Mengusung tema “Warisan Budaya & Inovasi”, ajang ini tak sekadar lomba busana biasa. Kompetisi tersebut menjadi ruang pertemuan antara nilai sejarah, identitas budaya, dan sentuhan modern dalam dunia fesyen Tanah Air. Para desainer dan pelaku jenama lokal ditantang menghadirkan karya yang tidak hanya indah secara visual, tetapi juga memiliki narasi kebangsaan yang kuat.

Peluncuran kompetisi itu langsung mendapat sambutan hangat dari Sekretaris DPD PDI Perjuangan Kalimantan Timur (Kaltim), Ananda Emira Moeis. Ia melihat ajang tersebut sebagai peluang besar bagi generasi muda di Benua Etam untuk menunjukkan kualitas dan karakter kreativitas daerah di tingkat nasional.

“Ini saatnya anak-anak muda di Kalimantan Timur unjuk gigi.

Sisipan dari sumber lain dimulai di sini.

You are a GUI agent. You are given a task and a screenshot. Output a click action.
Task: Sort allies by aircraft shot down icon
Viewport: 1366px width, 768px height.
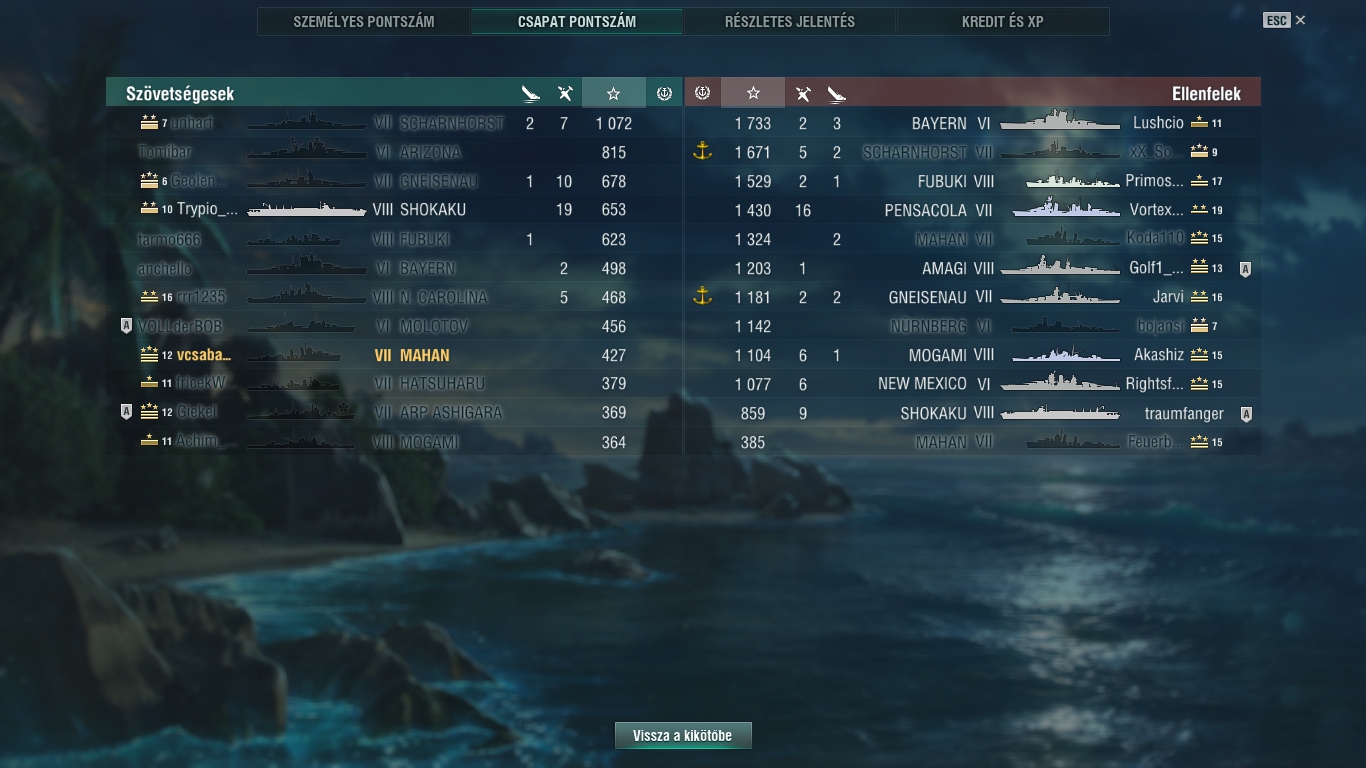pyautogui.click(x=565, y=94)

Saya mengajak seluruh talenta muda, para desainer muda kita, untuk terlibat aktif dalam ajang Fatmawati Trophy 2026. Mari kita berkolaborasi, menuangkan ide kreatif, dan menghasilkan karya besar sebagai bentuk penghormatan dan cara kita mengenang jasa luhur Ibu Bangsa,” ujar Ananda, Selasa (19/5/2026).

Menurutnya, Kaltim memiliki kekayaan budaya dan motif khas yang sangat potensial diangkat ke dalam karya fesyen modern. Ia berharap, para peserta dari Kaltim mampu memadukan unsur wastra lokal dengan desain kebaya maupun kerudung yang inovatif dan kompetitif.

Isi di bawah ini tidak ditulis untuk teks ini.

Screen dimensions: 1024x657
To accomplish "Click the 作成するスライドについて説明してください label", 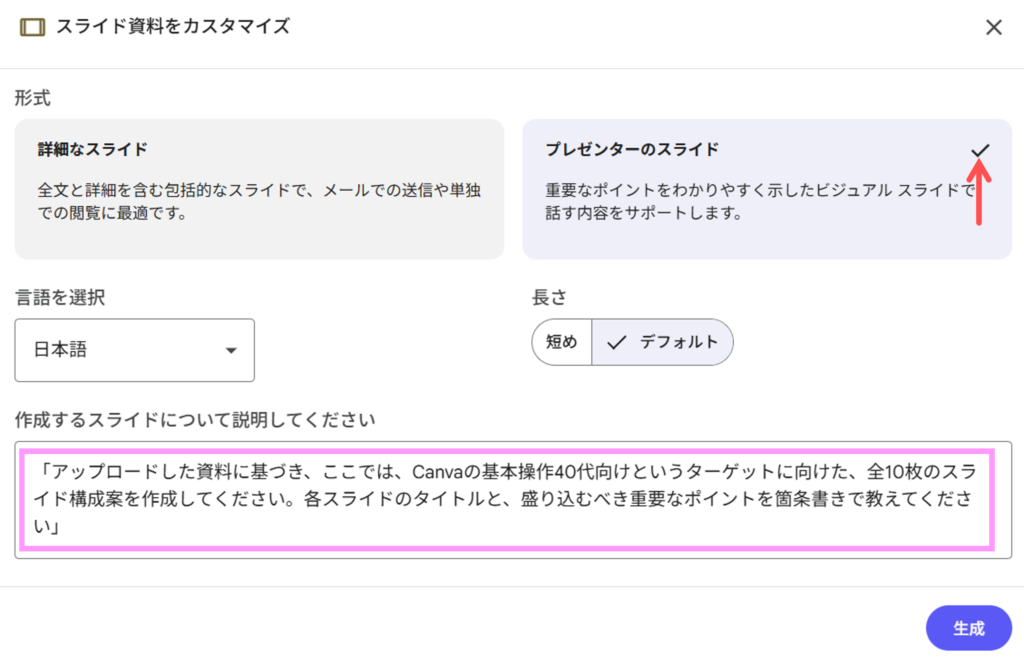I will tap(195, 420).
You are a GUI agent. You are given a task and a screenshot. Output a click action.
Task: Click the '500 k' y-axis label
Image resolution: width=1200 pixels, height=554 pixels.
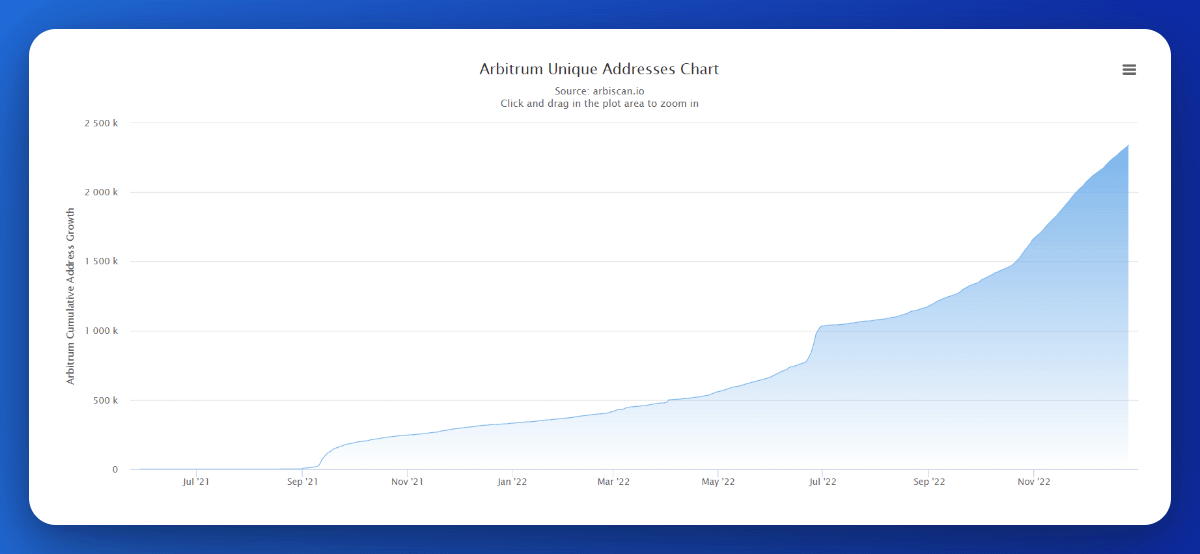click(105, 400)
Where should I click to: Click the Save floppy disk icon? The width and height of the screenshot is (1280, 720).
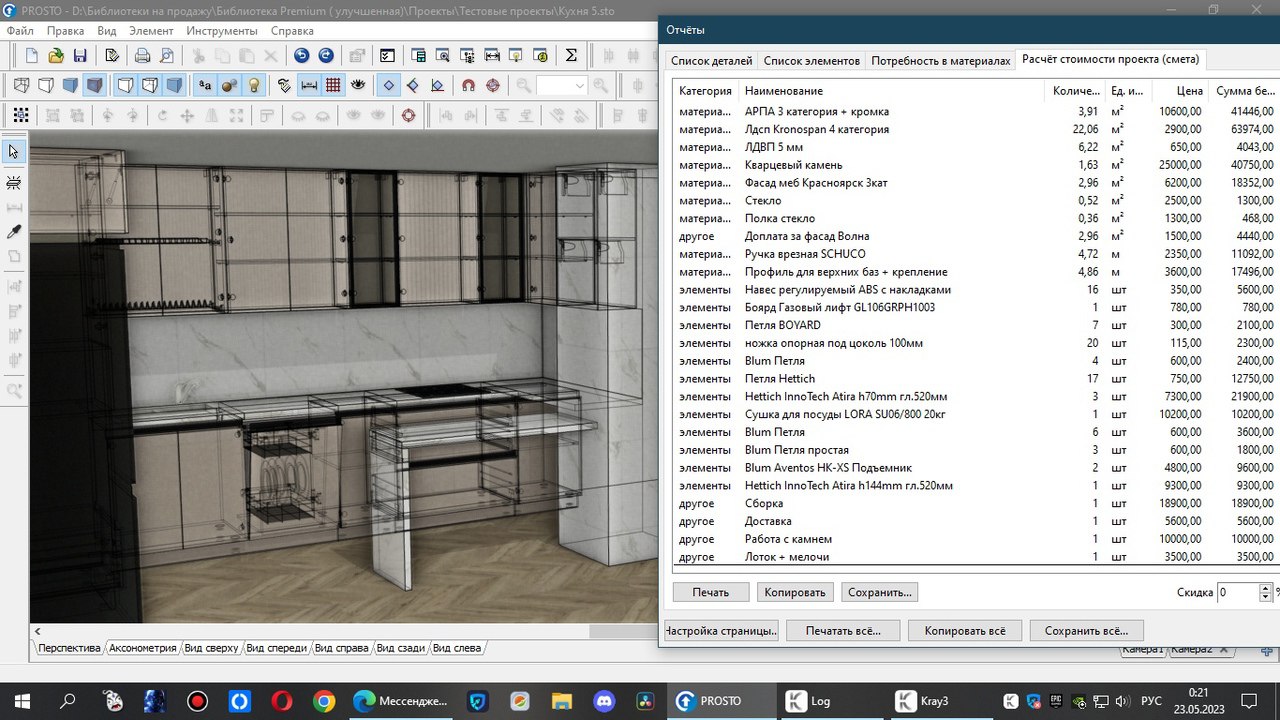(79, 56)
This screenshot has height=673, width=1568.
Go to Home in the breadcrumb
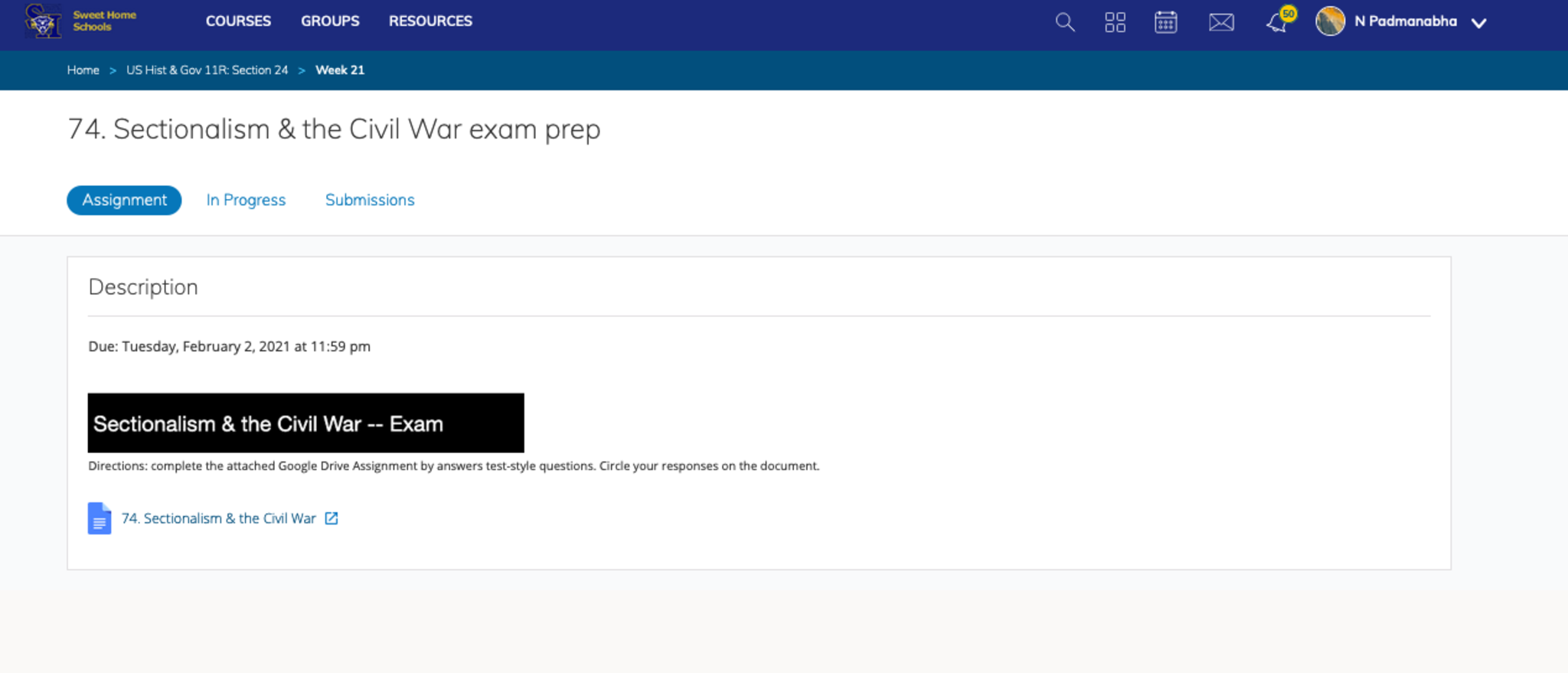pos(83,70)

“Potensi kreativitas anak muda Kaltim sangat besar. Ajang seperti ini bisa menjadi pintu untuk memperkenalkan identitas daerah lewat karya yang elegan dan berkelas,” tambahnya.

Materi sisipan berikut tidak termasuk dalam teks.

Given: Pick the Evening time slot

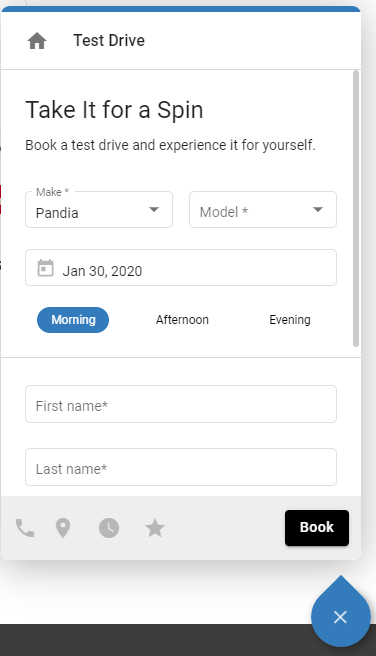Looking at the screenshot, I should 290,320.
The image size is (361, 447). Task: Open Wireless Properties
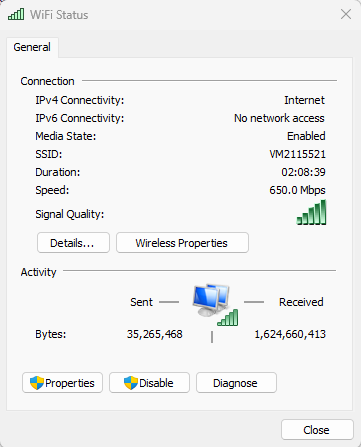182,243
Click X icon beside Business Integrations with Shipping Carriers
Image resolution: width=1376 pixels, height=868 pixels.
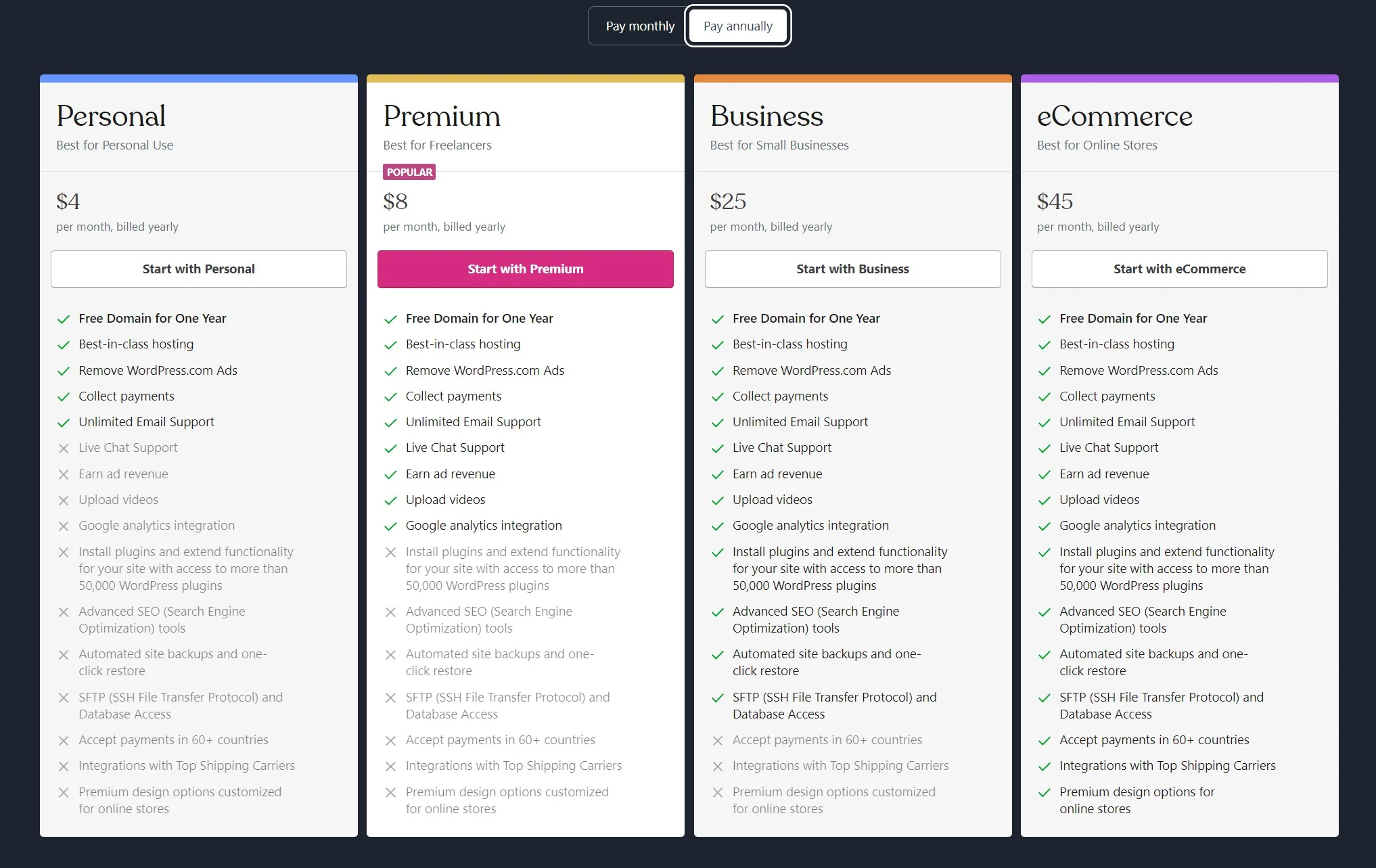(x=718, y=767)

Kompetisi berskala nasional tersebut akan melalui sejumlah tahapan seleksi. Untuk tingkat provinsi, pendaftaran dan pengumpulan karya dibuka mulai 18 Mei hingga 10 Juni 2026. Selanjutnya, penjurian tingkat regional dijadwalkan berlangsung pada 27 hingga 30 Juni 2026, sementara penjurian tingkat pusat akan digelar pada 17 sampai 25 Juli 2026.

Bagi peserta yang ingin mengikuti kompetisi, panitia menetapkan sejumlah prosedur pendaftaran. Calon peserta diwajibkan mengakses situs resmi Fatmawati Trophy 2026, mempelajari syarat dan ketentuan lomba, serta mendapatkan surat rekomendasi dari DPC PDI Perjuangan sesuai domisili masing-masing.

Setelah itu, peserta dapat mengisi formulir pendaftaran secara daring dan mengunggah draft karya yang akan dilombakan sebelum melakukan konfirmasi final.

Panitia juga membuka layanan informasi bagi peserta dari Kalimantan Timur melalui narahubung resmi atas nama Irawati di nomor, 0821-5159-9965.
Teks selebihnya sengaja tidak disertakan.